Formats available: ebook, paperback
Genre: Superhero romance
Series: The Capes, #1
Length: 164 pages
Publisher: Fated Desires Publishing
Date Released: November 3, 2013
Purchasing Info: Author’s Website, Publisher’s Website, Goodreads, Amazon, Barnes & Noble, Kobo
Wendy Warner is a bit of an oddball. Raised in an orphanage, she’s found solace and friendship by watching the television show, Space Adventures, and participating in its fan clubs. Twice a month, Wendy comes to work dressed in a costume from the show that she wears to charity events. She’s been able to ignore the looks of distain from many of her coworkers, but when the president of the company gazes at her with something more, she knows she’s in deep.
Draco Powers rather likes the way the uniform hugs all her curves in the just the right places. He’s also a real-life Guardian who told the world that, yes, some people had superhuman abilities, but, no, they wouldn’t work for free or without health insurance. Some people refer to him with derision as the “Capitalist Guardian.” While Draco doesn’t care what he’s called, he’s also being hunted by a group called the Organization, whose motives are unclear and yet still cause death and destruction wherever they go.

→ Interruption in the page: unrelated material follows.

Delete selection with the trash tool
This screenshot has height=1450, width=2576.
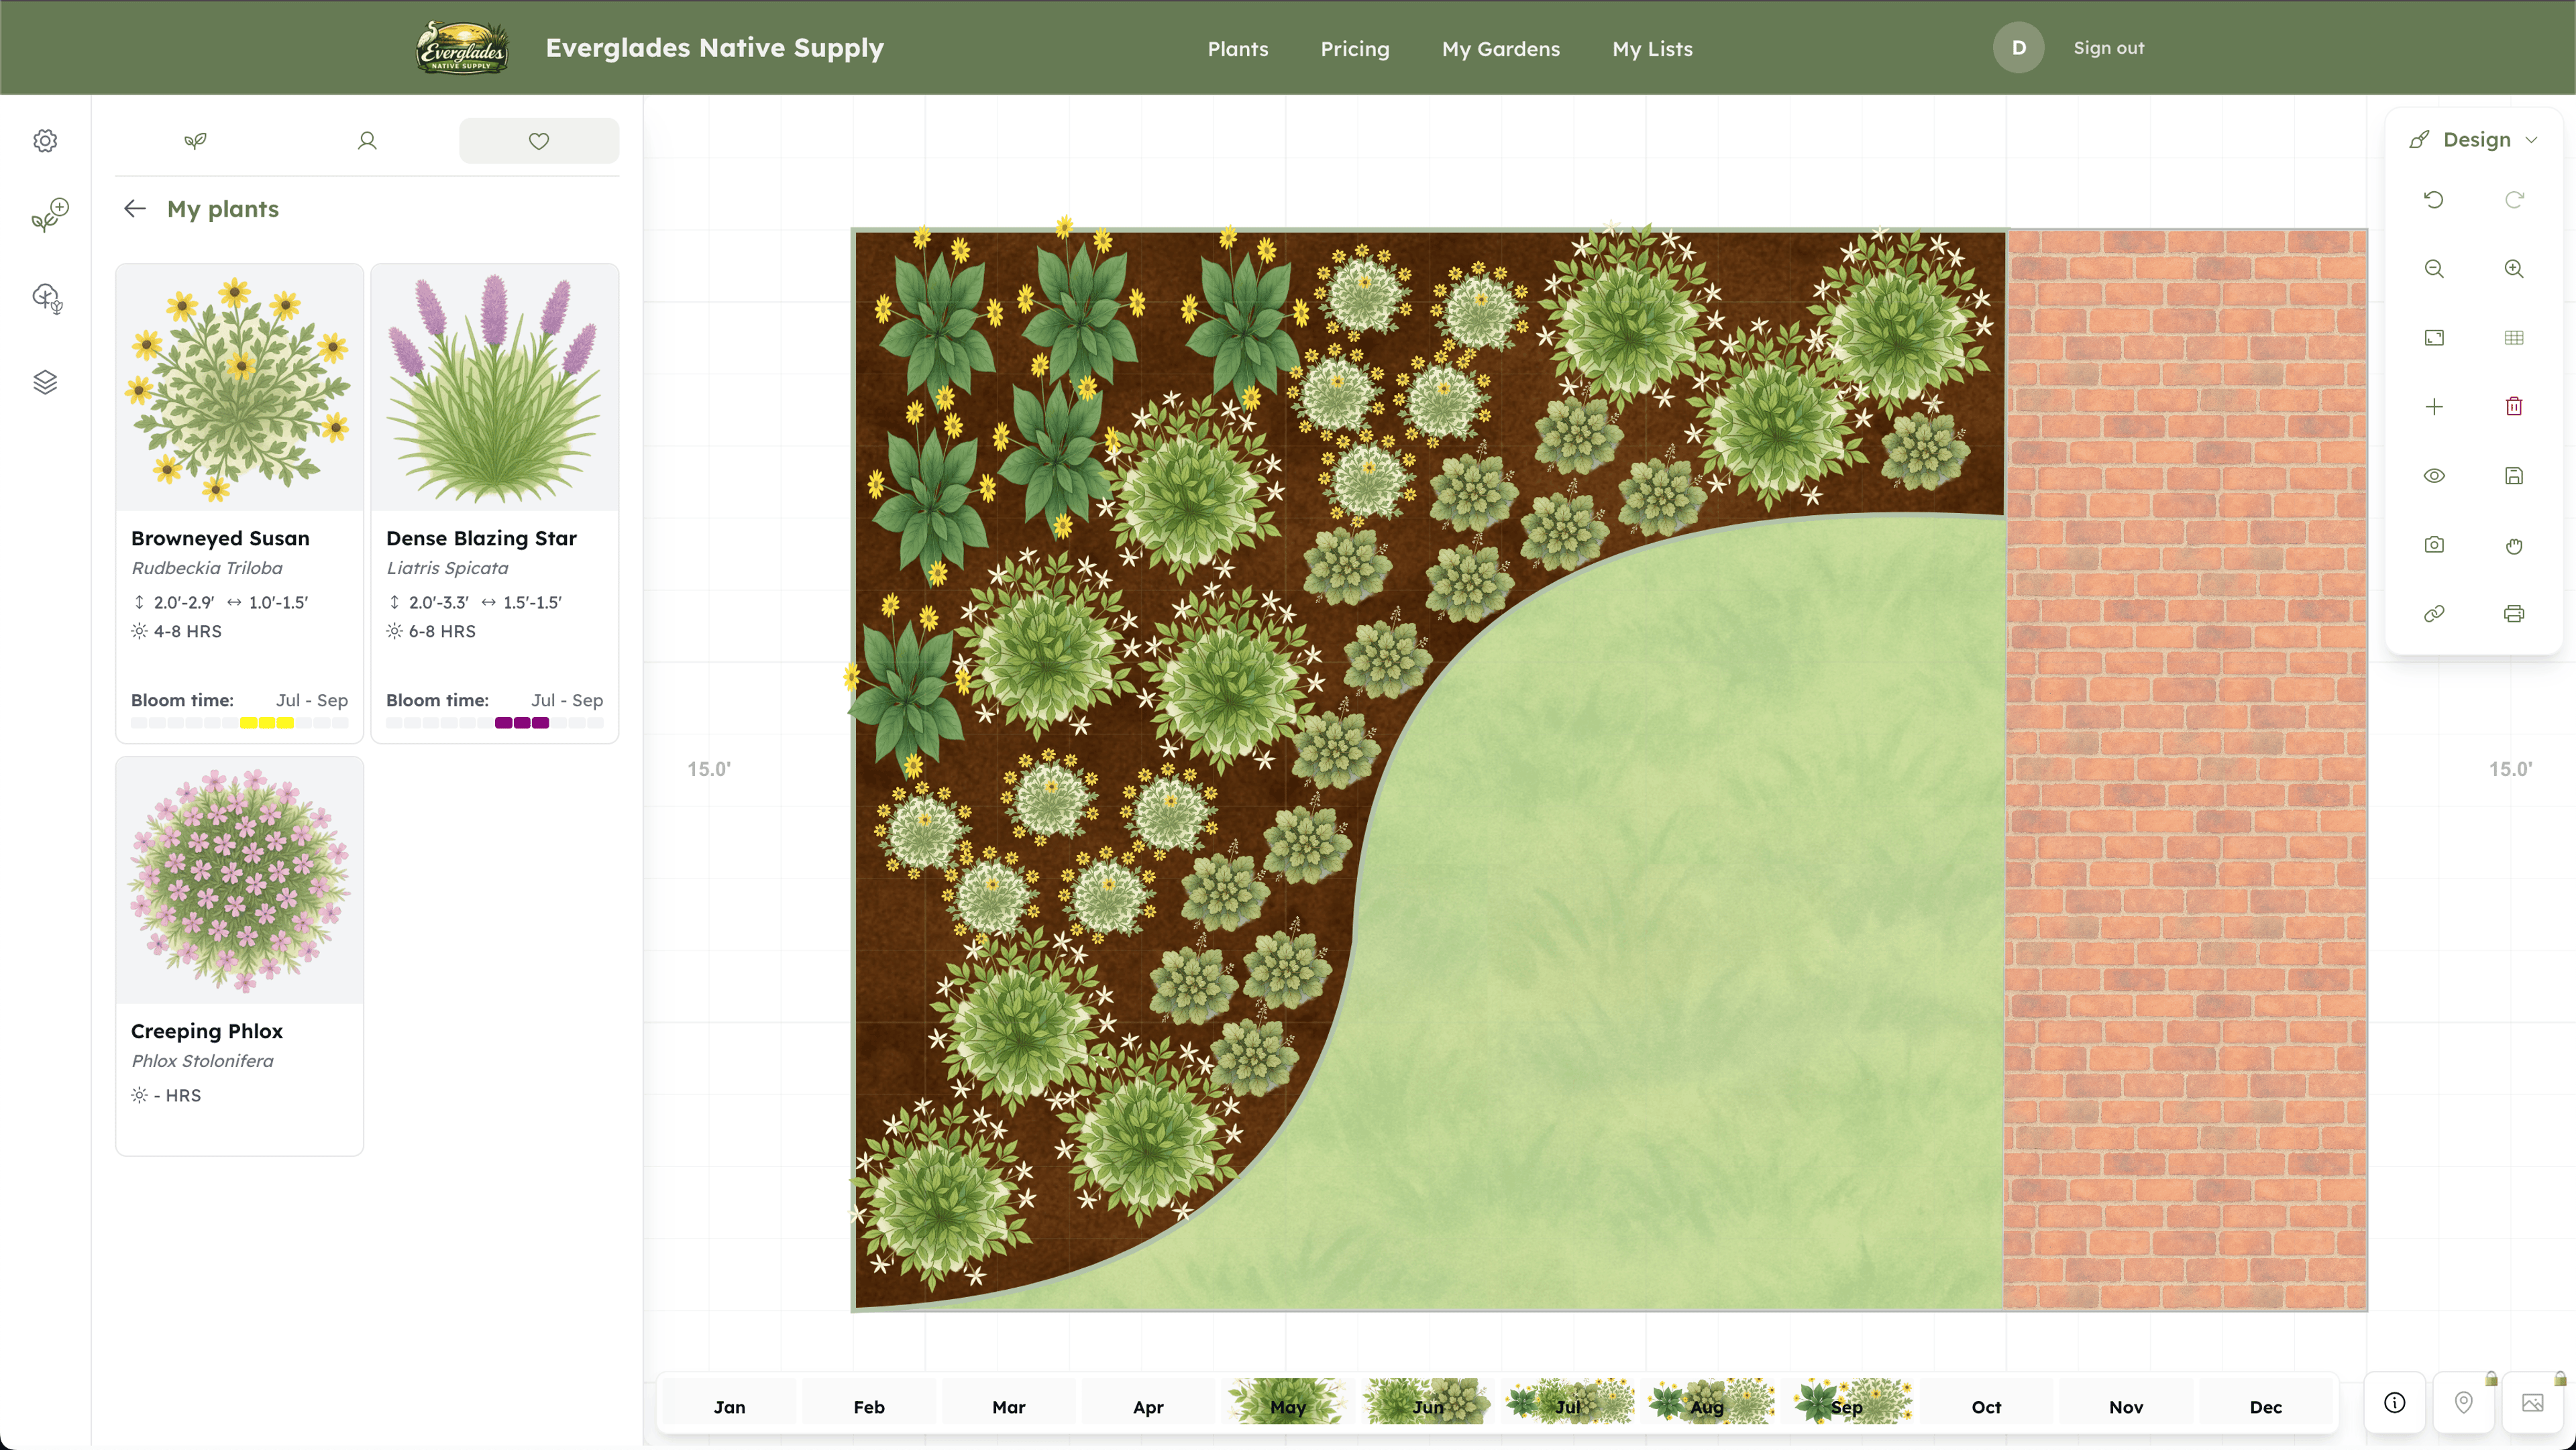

The Organization has decided that Draco’s biggest weakness is the way he cares about his employees and has chosen Wendy as their next target. To save her, Draco will have to come to terms with his real feelings and the reason he’s long resisted complicated relationships…but he’s running out of time.
This is just plain fun. Just way too much fun. And absolutely adorkable.
Now that I’ve read it, I have to say that the worldbuilding makes complete sense. To the point where I can’t get it out of my head. Bruce Wayne inherited a fortune, so he didn’t have to worry about having a day job to support being Batman. Reporters do work alone a lot, or did when the Superman comic was first written, and Lois and Jimmy seem to have covered up for Clark Kent’s absences fairly often.
Tony Stark, well, Iron Man owns his own company, and everyone knows who he is anyway. But if you really are attempting to keep your secret identity secret, and you don your cape and mask every time somebody needs saving, how do you hold down a day job?
Not all superhero backstories come with unlimited funding.
(I don’t know about the rest of you, but if I disappeared every day for a couple of hours, even if it was to save the world, I’d get fired. And that would certainly put a crimp in the family budget.)
So the idea that someone with superpowers might want people to pay for their services makes sense. We pay everyone else for their services, so why not? We even pay for services we really hope we’ll never use, like insurance, so why not pay for “super” services?
But some people would resent it. Then again, some people resent everything.
And the idea that “normal” or non-super people would work in the infrastructure of that superhero corporation and that they would need to be paid and have insurance then follows from the rest. I like my worldbuilding to have internal consistency, which this does.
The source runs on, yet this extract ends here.